My shoulder lifted in a shrug, and I smirked. “Nothing says ‘I love you’ more than a man in a gorilla suit singing “Crazy in Love.”

“I’ve still got the video,” Jean murmured, her eyes taking on a faraway look.

“Her face was a picture. I thought she was gonna sink through the floor with embarrassment. She’d only been working at that job for a couple of months, and there’s this big hairy gorilla in her face singing Beyonce at the top of his lungs while doing the dance moves.

After she’d calmed down, she called me laughing and said, ‘That’s what I get for marrying a fighter pilot.

A life that revolves around time zones and gorillas. ’”

The best kind of laughter filled the air, the kind that could only come from remembering somebody so well loved. My eyes fell on my wife’s plaque, and for a second, I imagined she was with us, shaking her head and smiling her beautiful smile as she rolled her eyes.
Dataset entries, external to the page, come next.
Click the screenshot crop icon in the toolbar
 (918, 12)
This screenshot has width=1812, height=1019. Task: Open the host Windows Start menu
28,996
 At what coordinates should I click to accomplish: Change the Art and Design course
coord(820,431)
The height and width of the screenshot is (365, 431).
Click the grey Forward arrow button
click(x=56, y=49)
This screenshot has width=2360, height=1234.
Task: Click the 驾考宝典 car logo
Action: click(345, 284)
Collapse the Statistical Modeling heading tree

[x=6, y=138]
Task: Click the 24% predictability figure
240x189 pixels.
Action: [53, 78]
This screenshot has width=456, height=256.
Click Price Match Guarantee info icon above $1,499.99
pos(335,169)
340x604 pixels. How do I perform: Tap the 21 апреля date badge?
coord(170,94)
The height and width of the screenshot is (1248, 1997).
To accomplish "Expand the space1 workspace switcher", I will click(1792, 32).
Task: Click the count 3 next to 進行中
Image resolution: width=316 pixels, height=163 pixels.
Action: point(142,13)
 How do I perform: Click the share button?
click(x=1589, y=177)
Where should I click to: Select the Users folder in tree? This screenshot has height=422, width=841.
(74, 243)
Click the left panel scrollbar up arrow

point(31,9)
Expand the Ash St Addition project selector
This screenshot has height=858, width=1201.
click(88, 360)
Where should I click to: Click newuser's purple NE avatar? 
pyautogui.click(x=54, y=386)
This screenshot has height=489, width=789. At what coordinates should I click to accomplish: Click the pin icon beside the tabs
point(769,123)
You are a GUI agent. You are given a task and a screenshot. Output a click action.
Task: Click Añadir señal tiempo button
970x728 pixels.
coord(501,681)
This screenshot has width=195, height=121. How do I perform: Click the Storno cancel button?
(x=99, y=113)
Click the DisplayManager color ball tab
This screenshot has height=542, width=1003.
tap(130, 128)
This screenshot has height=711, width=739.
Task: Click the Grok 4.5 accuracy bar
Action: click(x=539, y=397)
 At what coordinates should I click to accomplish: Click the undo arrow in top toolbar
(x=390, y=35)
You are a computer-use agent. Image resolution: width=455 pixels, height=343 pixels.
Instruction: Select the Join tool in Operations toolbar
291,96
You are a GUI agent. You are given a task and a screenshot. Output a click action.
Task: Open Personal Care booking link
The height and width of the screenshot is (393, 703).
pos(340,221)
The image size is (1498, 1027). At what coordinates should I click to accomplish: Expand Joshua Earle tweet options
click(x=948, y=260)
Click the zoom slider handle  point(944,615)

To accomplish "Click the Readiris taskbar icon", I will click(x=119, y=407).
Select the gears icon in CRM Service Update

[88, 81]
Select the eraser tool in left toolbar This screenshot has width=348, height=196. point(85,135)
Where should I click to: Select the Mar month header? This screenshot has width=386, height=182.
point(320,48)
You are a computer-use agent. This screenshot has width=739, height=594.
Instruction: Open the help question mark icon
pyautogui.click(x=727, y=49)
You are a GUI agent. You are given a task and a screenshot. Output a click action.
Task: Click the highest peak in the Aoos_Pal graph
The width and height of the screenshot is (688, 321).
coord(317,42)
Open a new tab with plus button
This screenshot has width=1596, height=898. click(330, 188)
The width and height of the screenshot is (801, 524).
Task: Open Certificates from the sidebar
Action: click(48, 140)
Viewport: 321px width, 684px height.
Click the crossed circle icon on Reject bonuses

There weren’t words in existence to describe how much I missed Allie or to describe the pain that sliced through me every morning when I woke, and it hit me that she was gone.

It was never-ending; I went through the hell of losing my wife on the daily.

She was always there in the back of my mind, at least except for one time when I saved another girl from being attacked backstage at a rock gig.

That was the only time Allie had ever taken a back seat, and probably why I was so fucking obsessed with Saint McClure when really, she should’ve faded into obscurity a long-damned time ago.

Girls were easy come, easy go, especially in my lifestyle, but one in particular refused to fade into the background. In a single night, Saint showed me I was still vital, still alive, and that I wasn’t as broken as I’d thought.

For one night, she made me feel whole again.

Then, days later, she turned into a ghost, and it was like she’d died too, to the point where, for a while there, I spiraled.

The club was just getting off its feet. Our brother, Ace, was still in the picture, and there wasn’t much in the way of discipline to pull me back from the brink of self-destruction.

I drank, I fought, I fucked, I caroused and generally acted the fool until a few months later when our new VP Blade turned up, sat me down, and told me if I didn’t pull my shit together, he’d have to demote me from the enforcer role .

Losing Saint wasn’t in the same league as losing Allie. Still, it hurt more than it should have, and it affected me in ways I couldn’t explain. I was constantly reminded of our one night and the way she made me feel, but it wasn’t in the same way I remembered my wife.

With Saint, the memories crashed over me every time I heard one of her songs playing on the radio or when I opened a magazine, and there she was with her blue eyes gazing out of the pages into mine.

Allie was dead, and Saint was very much alive, but still, it didn’t stop me from being haunted by two very real women.

Allie died suddenly and unexpectedly, and I never got to say goodbye. Maybe in order to vanquish the ghost of Saint, I needed to have a conversation and let her know what a bitch move she’d pulled, especially when just days before, I’d saved her ass from some crazed fan.

For two years, I’d stayed quiet and convinced myself I was done with her, and I was, but being here with Allie made me realize that perhaps there was something I needed from Saint ‘bitch’ McClure.

Just, for once in my life, maybe I could get some goddamned closure.